WHAT THE TASK REQUIRES: Exactly the lines from the one containing "Viewport: 814px width, 458px" through the final line of the data below, with pictures omitted, make up the answer.

───── STORED DATA ─────

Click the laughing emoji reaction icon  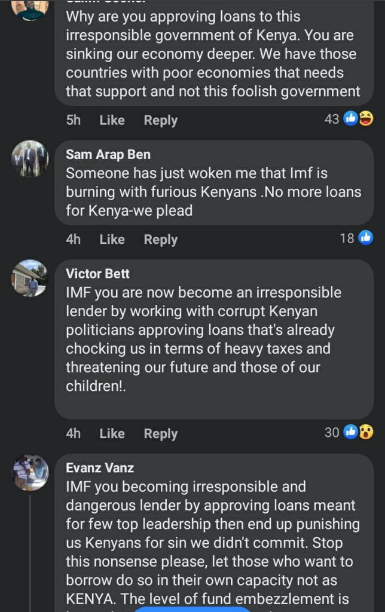pyautogui.click(x=366, y=119)
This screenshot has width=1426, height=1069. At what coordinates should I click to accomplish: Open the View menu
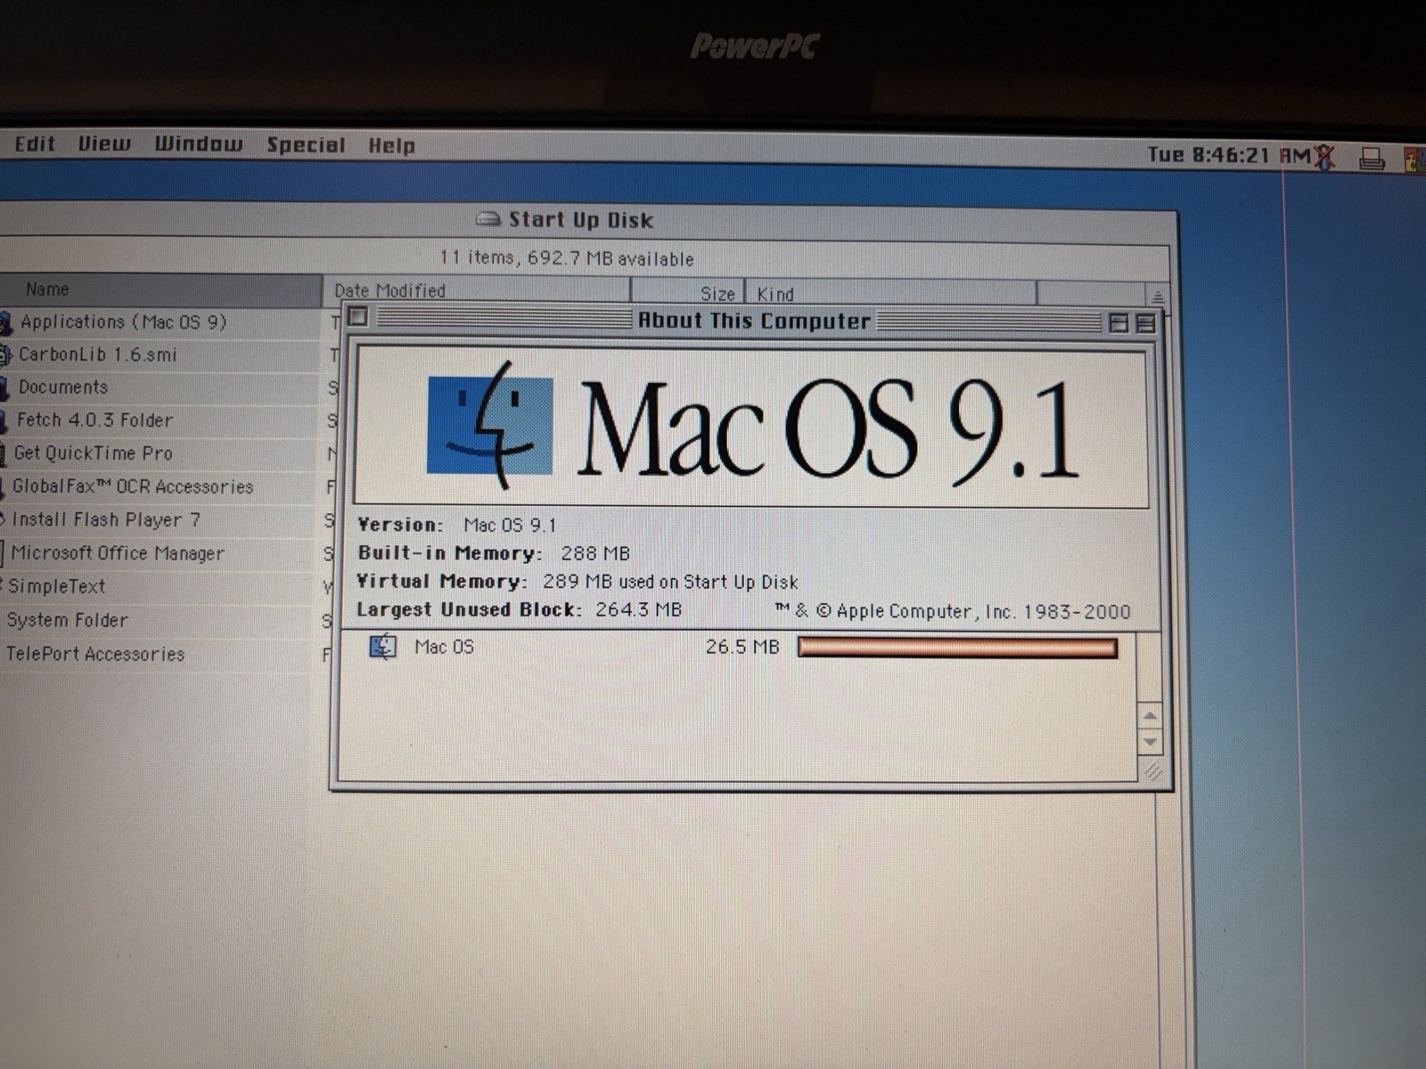103,143
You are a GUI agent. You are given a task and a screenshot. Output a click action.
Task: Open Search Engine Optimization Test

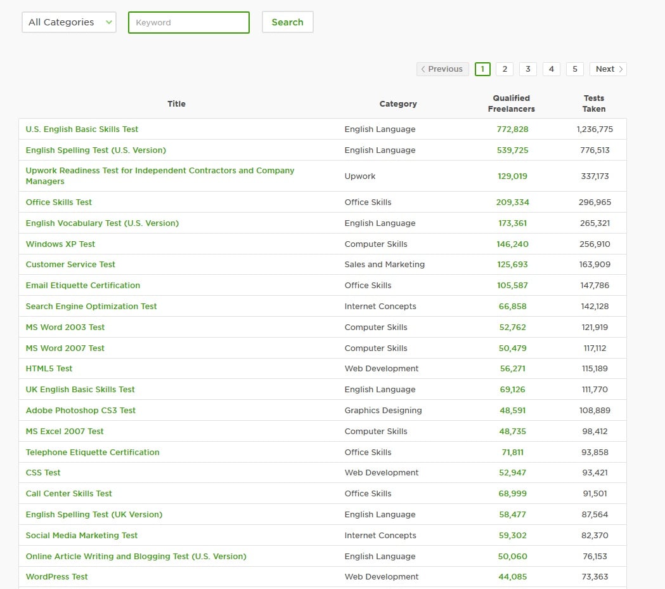(x=91, y=306)
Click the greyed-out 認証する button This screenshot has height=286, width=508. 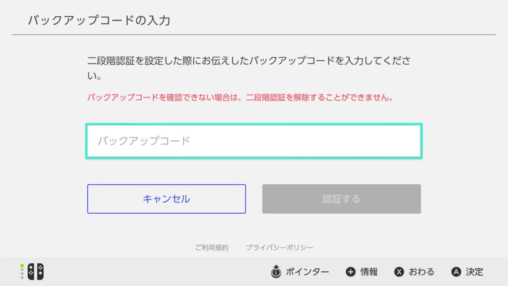341,199
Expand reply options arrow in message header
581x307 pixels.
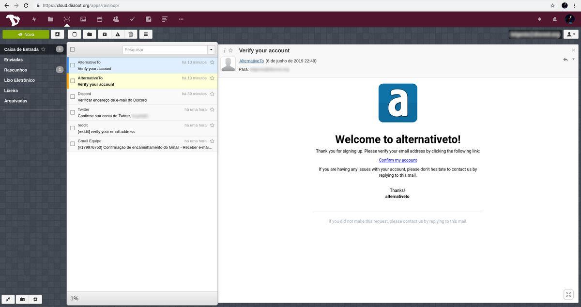coord(574,59)
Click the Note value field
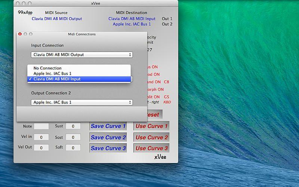 (41, 126)
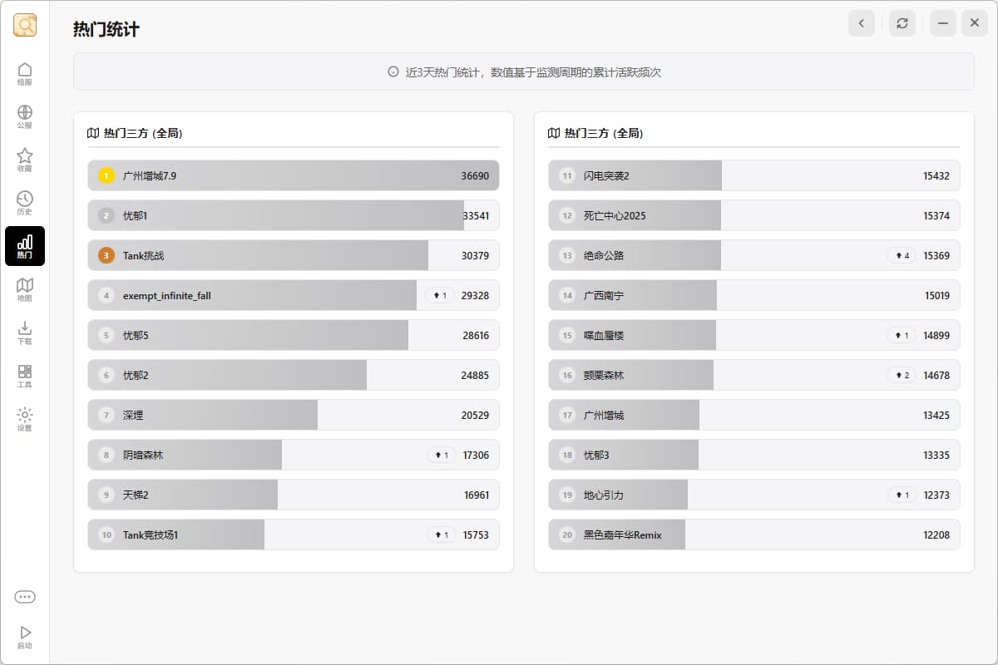Click the refresh button at top right
Screen dimensions: 998x665
[902, 23]
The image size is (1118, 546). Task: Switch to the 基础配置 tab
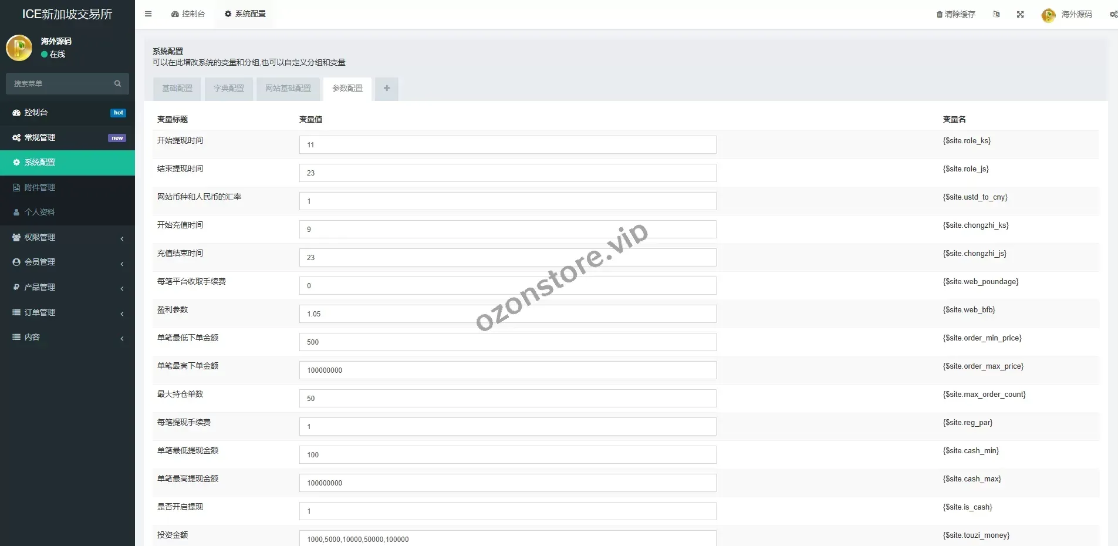click(x=177, y=89)
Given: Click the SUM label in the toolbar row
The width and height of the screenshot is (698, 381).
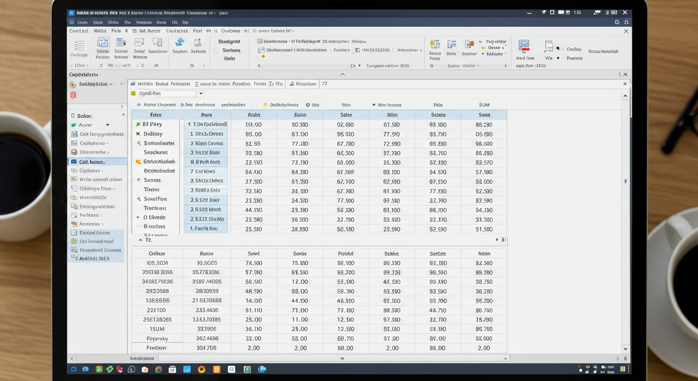Looking at the screenshot, I should coord(484,105).
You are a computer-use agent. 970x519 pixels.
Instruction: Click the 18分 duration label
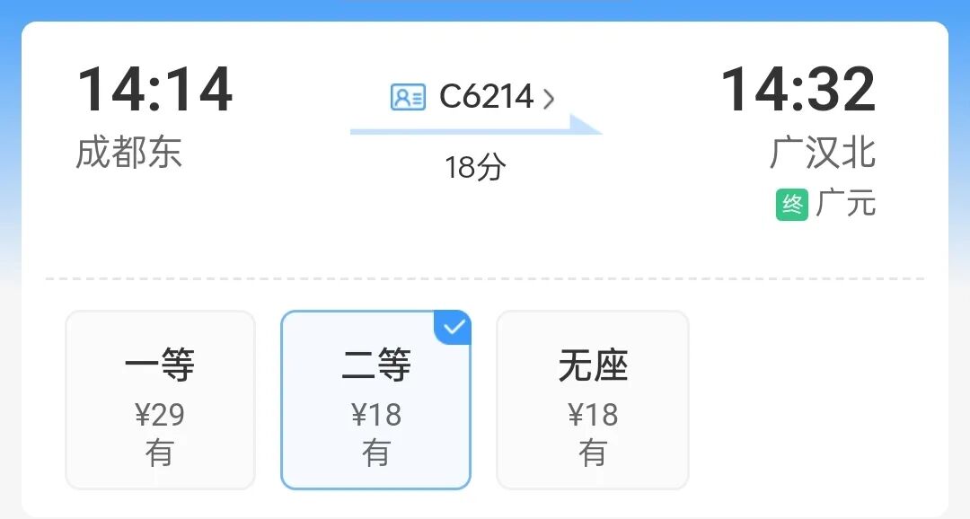click(475, 167)
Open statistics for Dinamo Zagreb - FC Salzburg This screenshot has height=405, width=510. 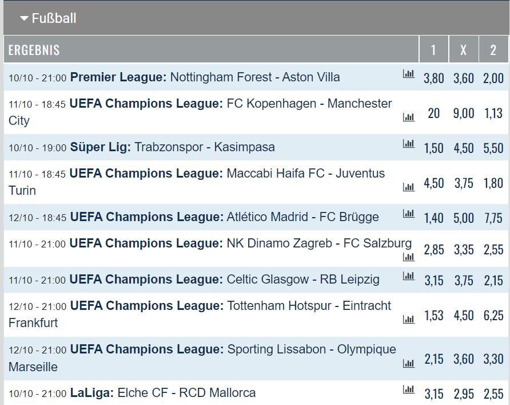[408, 256]
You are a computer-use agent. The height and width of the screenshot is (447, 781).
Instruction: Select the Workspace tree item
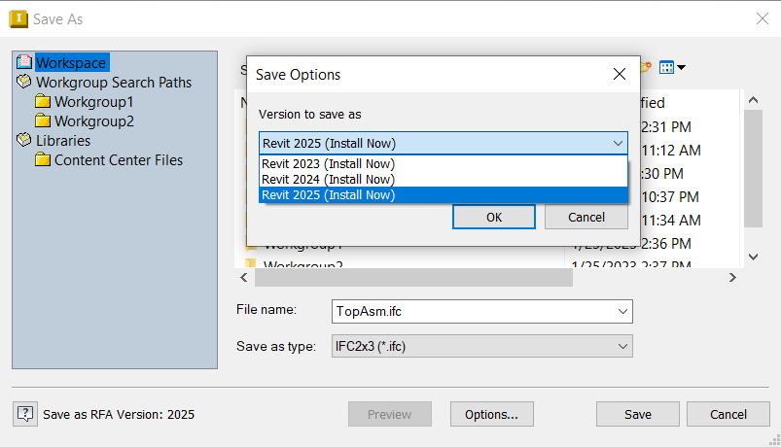coord(70,62)
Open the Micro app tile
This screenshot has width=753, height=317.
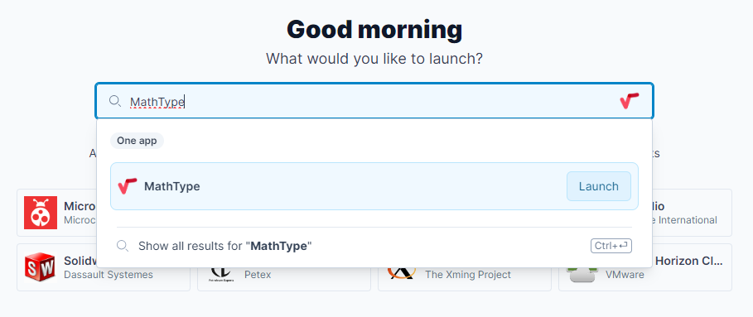tap(56, 213)
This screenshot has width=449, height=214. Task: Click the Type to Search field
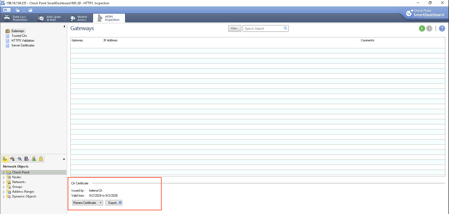pyautogui.click(x=263, y=29)
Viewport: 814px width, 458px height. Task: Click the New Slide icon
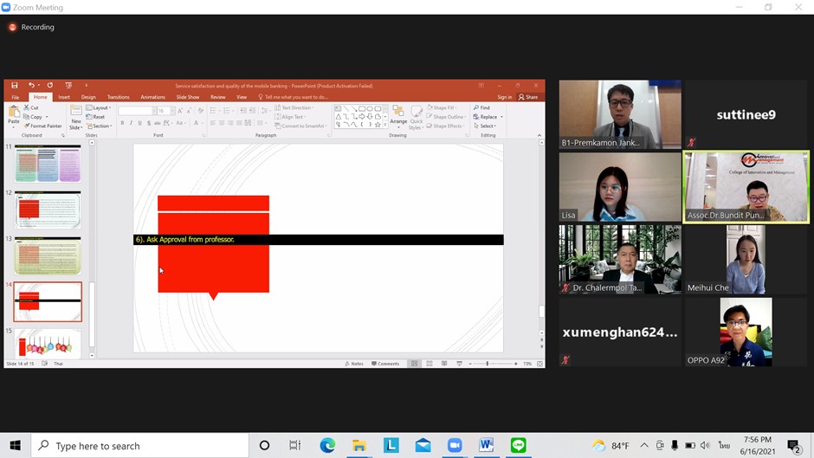coord(76,117)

─────

ANSWER TO THE EXERCISE:
Viewport: 814px width, 458px height. Task: Click the New Slide icon
coord(76,117)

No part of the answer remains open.